**TEXTE**
Yvonne Baby, journaliste et autrice, est décédée ce mercredi 3 août

04 August 2022 | PAR Rachel Rudloff

Yvonne Baby, journaliste, critique et autrice française, est décédée ce mercredi 3 août 2022 à l’âge de 90 ans. Retour sur les étapes marquantes de sa vie, et le rôle important qu’elle a joué pour le journalisme culturel. 

Pionnière du journalisme culturel 

En 1971, alors qu’elle est déjà reconnue comme journaliste et romancière, elle est choisie par Jacques Fauvet, nouveau directeur du Monde pour s’occuper d’un service qu’il vient de créer : le premier “service culturel”. Il le met alors sur le même pied que les services “Étranger”, “Politique”, ou “Économie”. En plus d’être pionnière d’un service neuf dans l’un des premiers médias généralistes, cela fait d’elle la première femme cheffe de service du Monde (dans une rédaction féminisée seulement à 11%).

**ENREGISTREMENTS LISTÉS**
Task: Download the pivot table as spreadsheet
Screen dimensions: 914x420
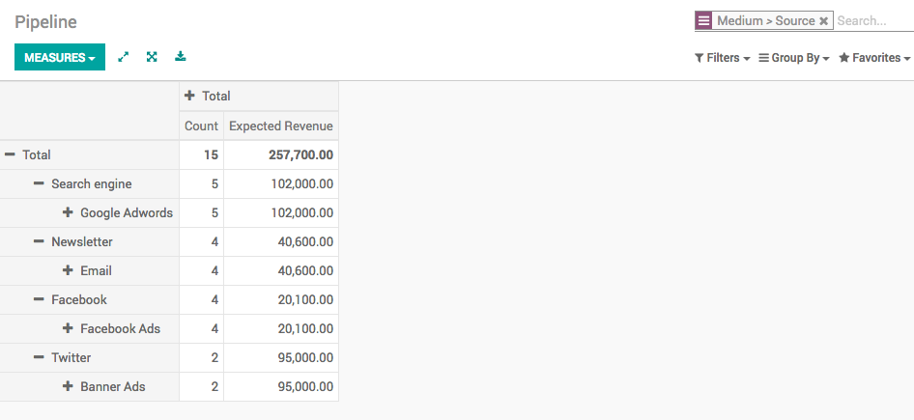Action: [181, 57]
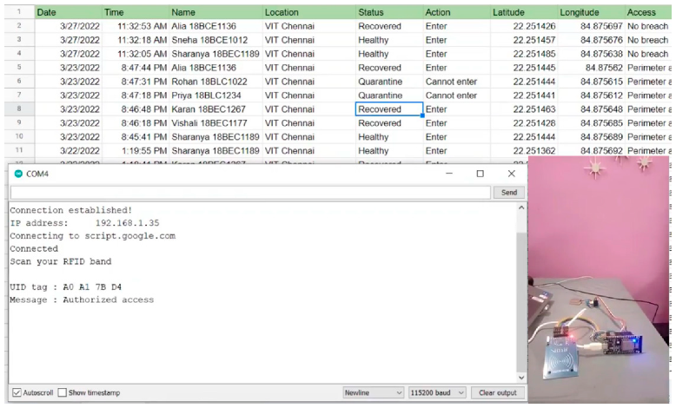Enable the Show timestamp checkbox
This screenshot has width=676, height=408.
click(63, 392)
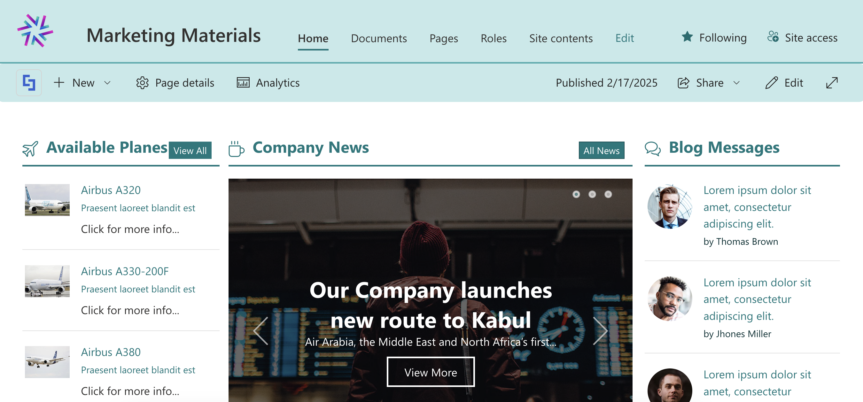Click the Following star icon
Image resolution: width=863 pixels, height=402 pixels.
(x=687, y=37)
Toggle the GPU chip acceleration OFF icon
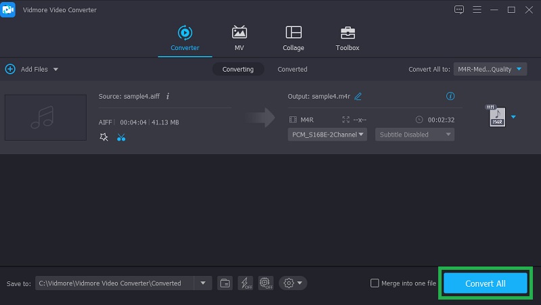 pyautogui.click(x=265, y=283)
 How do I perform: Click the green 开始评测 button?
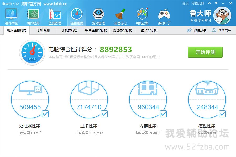(x=205, y=52)
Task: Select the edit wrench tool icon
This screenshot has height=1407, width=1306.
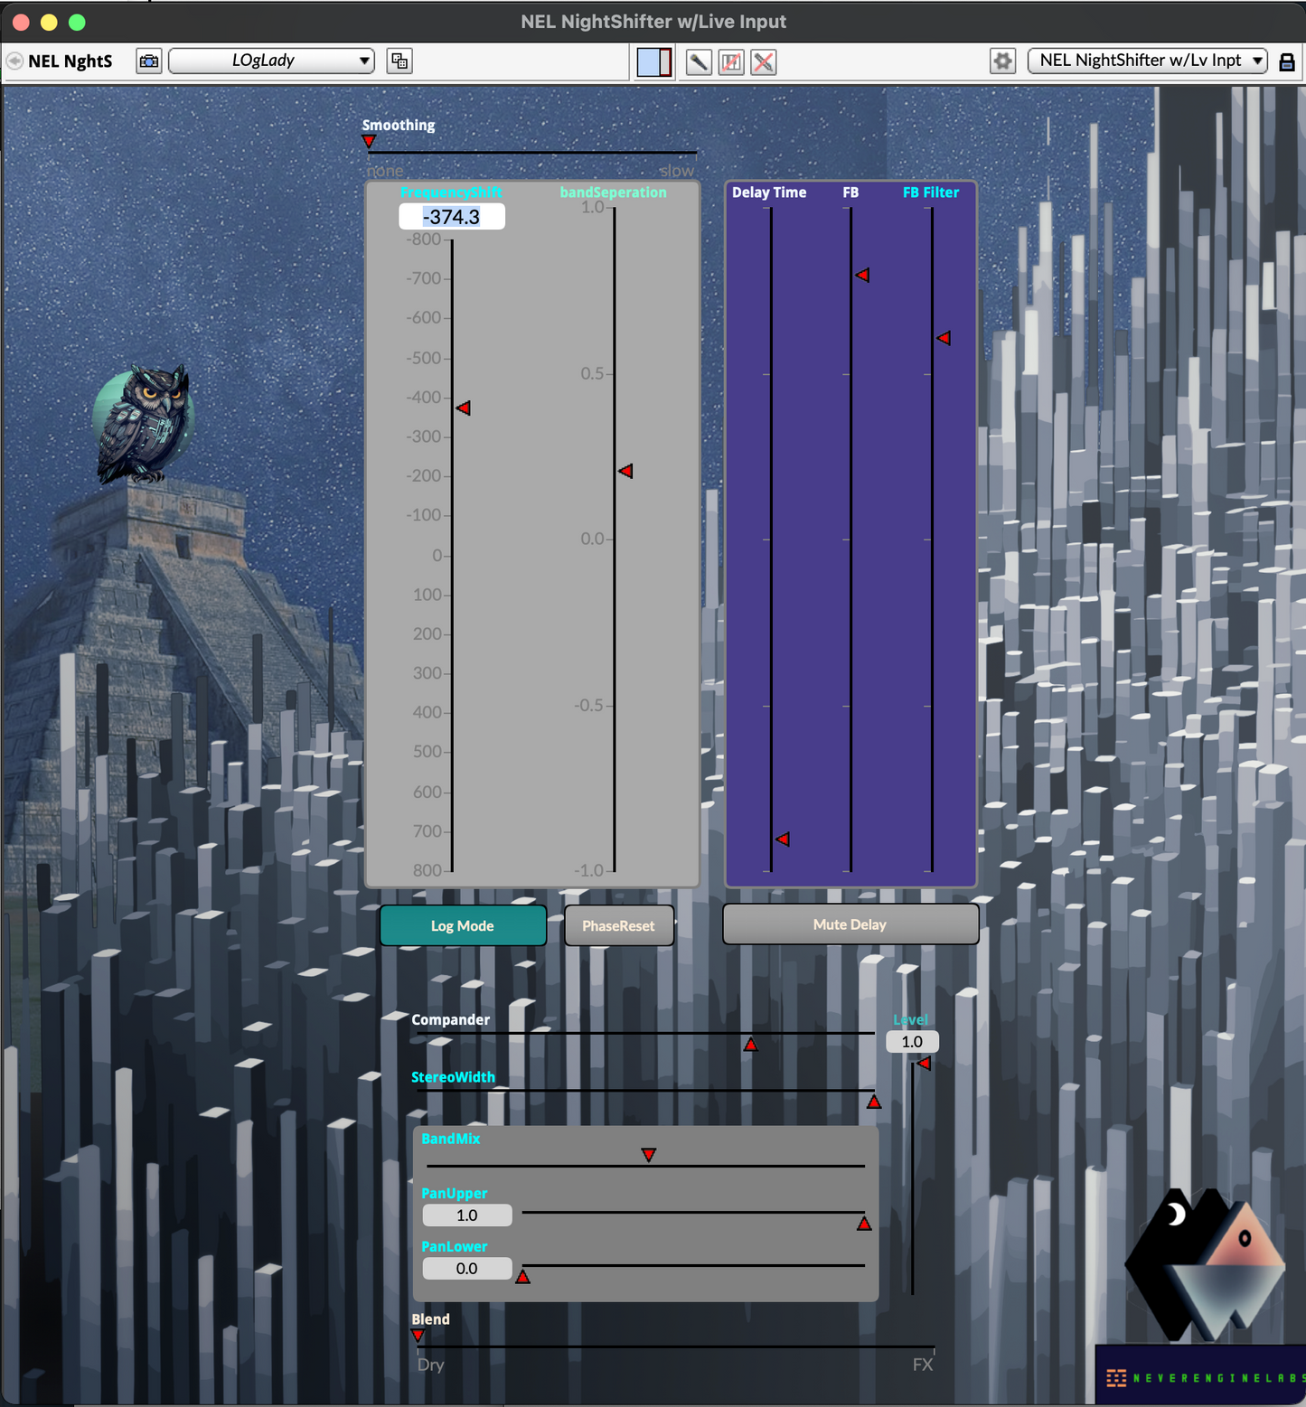Action: coord(699,62)
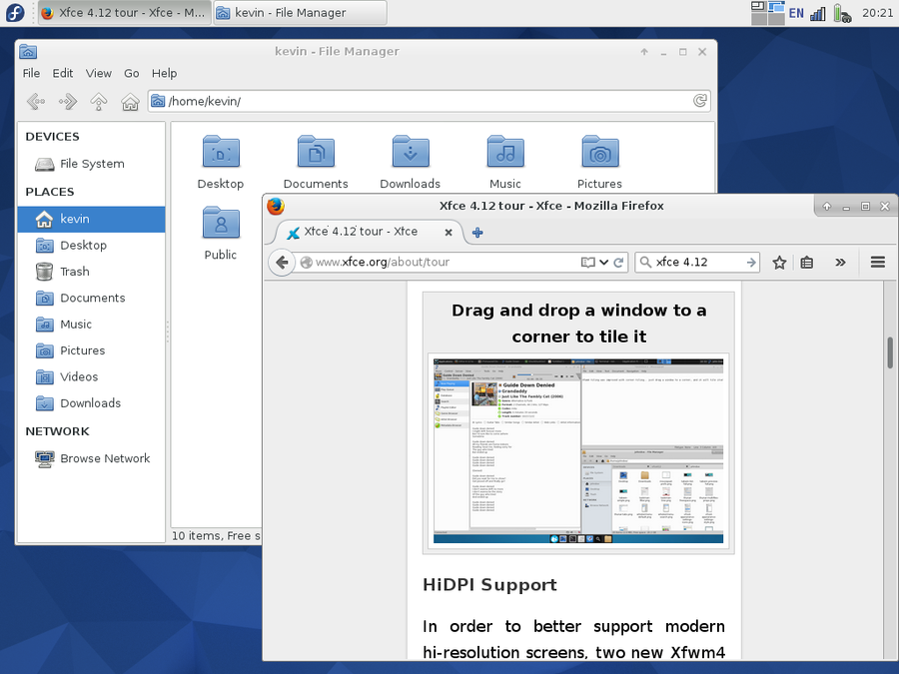The image size is (899, 674).
Task: Show the Firefox bookmarks list icon
Action: [807, 263]
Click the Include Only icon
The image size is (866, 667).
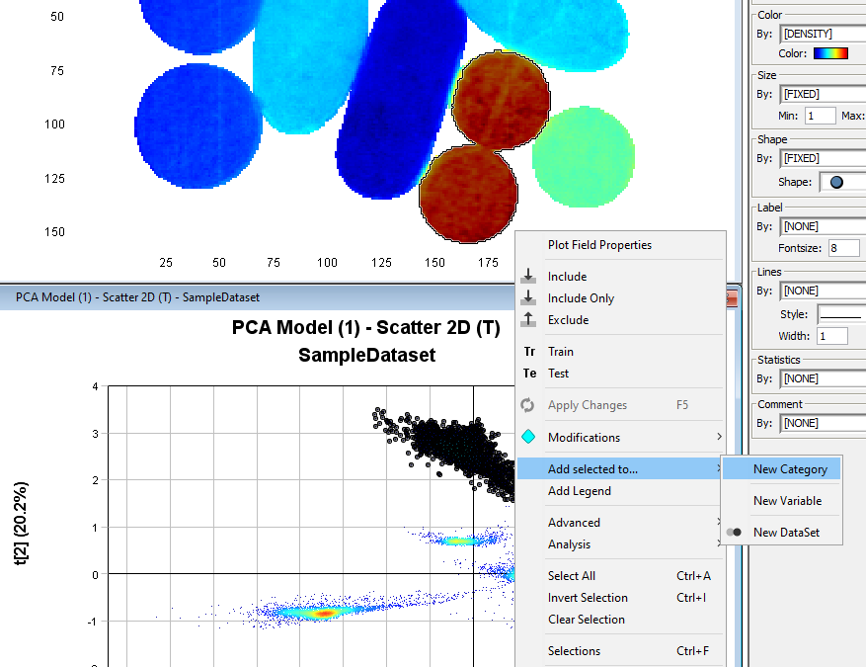point(529,298)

**CONSIGNE 1**
Recopiez l'article sur Yvonne Baby en commençant à "Yvonne Baby, journaliste, critique" et en finissant à "le journalisme culturel.".
**CONSIGNE 2**
Dans l'article sur Yvonne Baby, reformulez sous forme de liste le paragraphe qui commence par « En 1971, alors qu'elle est déjà reconnue », en gardant ses faits principaux.
**CONSIGNE 3**
D'après l'article sur Yvonne Baby, à quel âge est-elle décédée ?

**RÉPONSE 1**
Yvonne Baby, journaliste, critique et autrice française, est décédée ce mercredi 3 août 2022 à l’âge de 90 ans. Retour sur les étapes marquantes de sa vie, et le rôle important qu’elle a joué pour le journalisme culturel.

**RÉPONSE 2**
- En 1971, Yvonne Baby, déjà reconnue comme journaliste et romancière, est choisie par Jacques Fauvet, nouveau directeur du Monde.
- Elle doit s'occuper du premier « service culturel », qu'il vient de créer et qu'il met sur le même pied que les services « Étranger », « Politique » ou « Économie ».
- Elle devient ainsi pionnière d'un service neuf dans l'un des premiers médias généralistes.
- Elle est aussi la première femme cheffe de service du Monde, dans une rédaction féminisée seulement à 11 %.

**RÉPONSE 3**
À 90 ans.